In the neighborhood of Antivari there are small bands of Montenegrin royalists, aided by local Albanians, who are opposing in a feeble manner both the Serbian Government and the Allied troops on the coast. Aside from this, the country is quiet. The Montenegrin civilians, who have always habitually borne arms, are being disarmed by the Serbians. There are a few hundred Montenegrin youths under Serbian military training.
It would be absolutely impossible to ascertain the real political wishes of the Montenegrins except under a British or American occupation of the country. Even then, a plebiscite would have to be taken under conditions which would permit the people to understand very clearly exactly what they might expect from union with Serbia, union with Yugo-Slavia or from independence, and under what guarantees. As this would appear to be practically inadmissible, I consider that the best solution of the Montenegrin problem is the recognition by the Great Powers of the inclusion of Montenegro in the Yugo-Slav State, under guarantees from Yugo-Slavia that local autonomy will be granted and maintained in Montenegro. It is practically certain that even under these conditions the Serbians would use means of repression for political control in Montenegro; but, on the other hand, severe measures of repression will never repay the Serbians, because they are dealing with a warlike, mountainous [sic] people. I believe that in a comparatively short time the Montenegrins would reach their natural political level, and that the country as a whole would profit by the protection gained through inclusion in Yugo-Slavia and by direct contact with the higher civilization of the other Yugo-Slav States.
There are two other solutions. One is to abandon Montenegro wholly to Serbian control, which would be a political crime. The other is to reconstitute Montenegro as an independent state. I think this latter solution would be almost as great a mistake as the former, both because the barren mountainous district called Montenegro is geographically unfitted for self-sustained independence, and because there is no possible Government for an independent Montenegro except the dynasty of King Nicholas. It is, of course, impossible, without a plebiscite, to know what the Montenegrin people really think of King Nicholas, but all indications seem to show that he is discredited and despised by a majority of his people. At best his dynasty was loyally upheld by only the “Five Tribes” around Negusei and Cettinje. He himself has been a notorious intriguer throughout his career, and he will never be forgiven by the Montenegrins for the loss of Lovcen, and the subsequent Austrian capture [Page 740]of Montenegro. Worst of all, he is an old man and his sons are degenerates, utterly unfit to rule.

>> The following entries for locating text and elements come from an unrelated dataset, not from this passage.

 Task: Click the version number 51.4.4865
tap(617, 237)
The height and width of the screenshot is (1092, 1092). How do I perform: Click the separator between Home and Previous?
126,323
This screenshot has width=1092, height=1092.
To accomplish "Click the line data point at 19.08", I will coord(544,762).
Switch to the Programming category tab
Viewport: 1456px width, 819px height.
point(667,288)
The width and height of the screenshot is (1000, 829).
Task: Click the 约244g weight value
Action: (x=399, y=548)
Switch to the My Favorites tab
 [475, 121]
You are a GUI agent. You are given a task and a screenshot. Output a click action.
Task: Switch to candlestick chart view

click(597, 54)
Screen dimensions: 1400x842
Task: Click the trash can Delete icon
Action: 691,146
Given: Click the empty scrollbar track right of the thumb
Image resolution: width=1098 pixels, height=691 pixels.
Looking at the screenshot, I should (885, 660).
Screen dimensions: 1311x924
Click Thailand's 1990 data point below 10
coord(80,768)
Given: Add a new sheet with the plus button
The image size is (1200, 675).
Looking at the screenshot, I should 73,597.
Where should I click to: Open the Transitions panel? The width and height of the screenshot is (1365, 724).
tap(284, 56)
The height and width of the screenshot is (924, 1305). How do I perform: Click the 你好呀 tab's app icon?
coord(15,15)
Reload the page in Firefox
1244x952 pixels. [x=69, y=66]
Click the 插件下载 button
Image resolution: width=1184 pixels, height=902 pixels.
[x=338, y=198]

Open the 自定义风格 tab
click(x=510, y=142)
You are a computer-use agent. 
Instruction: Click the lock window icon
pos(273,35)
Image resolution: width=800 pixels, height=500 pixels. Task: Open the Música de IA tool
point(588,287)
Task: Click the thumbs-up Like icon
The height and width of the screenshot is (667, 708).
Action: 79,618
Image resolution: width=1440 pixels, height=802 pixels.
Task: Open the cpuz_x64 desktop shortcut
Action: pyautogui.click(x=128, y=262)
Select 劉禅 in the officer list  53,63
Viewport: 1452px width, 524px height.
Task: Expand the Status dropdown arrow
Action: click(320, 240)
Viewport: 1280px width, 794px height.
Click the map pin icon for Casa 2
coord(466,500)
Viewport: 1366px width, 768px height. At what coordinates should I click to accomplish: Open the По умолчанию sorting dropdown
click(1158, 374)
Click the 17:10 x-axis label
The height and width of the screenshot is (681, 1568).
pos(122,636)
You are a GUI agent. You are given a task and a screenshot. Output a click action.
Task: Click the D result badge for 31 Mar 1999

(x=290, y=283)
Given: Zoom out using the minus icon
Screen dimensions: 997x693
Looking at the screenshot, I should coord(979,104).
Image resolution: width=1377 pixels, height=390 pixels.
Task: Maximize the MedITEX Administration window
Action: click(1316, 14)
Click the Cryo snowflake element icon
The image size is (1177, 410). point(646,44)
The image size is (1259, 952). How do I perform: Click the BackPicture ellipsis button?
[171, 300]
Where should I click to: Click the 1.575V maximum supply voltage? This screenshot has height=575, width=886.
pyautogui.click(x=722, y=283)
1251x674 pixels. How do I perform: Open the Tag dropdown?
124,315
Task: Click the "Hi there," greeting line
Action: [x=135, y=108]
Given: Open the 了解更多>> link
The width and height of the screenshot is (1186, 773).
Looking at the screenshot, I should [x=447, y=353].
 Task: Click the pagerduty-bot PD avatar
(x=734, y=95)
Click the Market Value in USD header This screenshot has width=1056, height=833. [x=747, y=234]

The incorporation into Montenegro of the Albanian territory of Ipek by the Treaty of Bucharest in 19134 has led to massacres and deportations of the Albanians, and will be, if not rectified, a continuous source of trouble in the future. The Albanian and the Southern Slav are so totally different in all racial characteristics, and their racial animosity is of such long standing that it is impossible for them to live together peacefully within the same political boundaries. The drawing of a just nationalist boundary between Montenegro and Albania, as well as between Albania and the other states bordering on it, is a prime necessity for the future peace of the Balkans.
I would, therefore, suggest that the solution of the Montenegrin question be the inclusion of Montenegro into Yugo-Slavia, under Yugo-Slav guarantees of autonomy and of political rights, which should be, in proportion to the Montenegrin population, equal to each of those of the Serbs, Croats and Slovenes. I would also strongly recommend that the political boundary between Montenegro and Albania be defined carefully along the lines of long standing nationality, modified where necessary by geographic considerations, but never by favor to one people or the other for the part they may or may not have played in the war.
Sherman Miles
  1. Quoted in note printed supra.
  2. Signed July 28 (August 10), 1913, British and Foreign State Papers, vol. cvii, p. 658.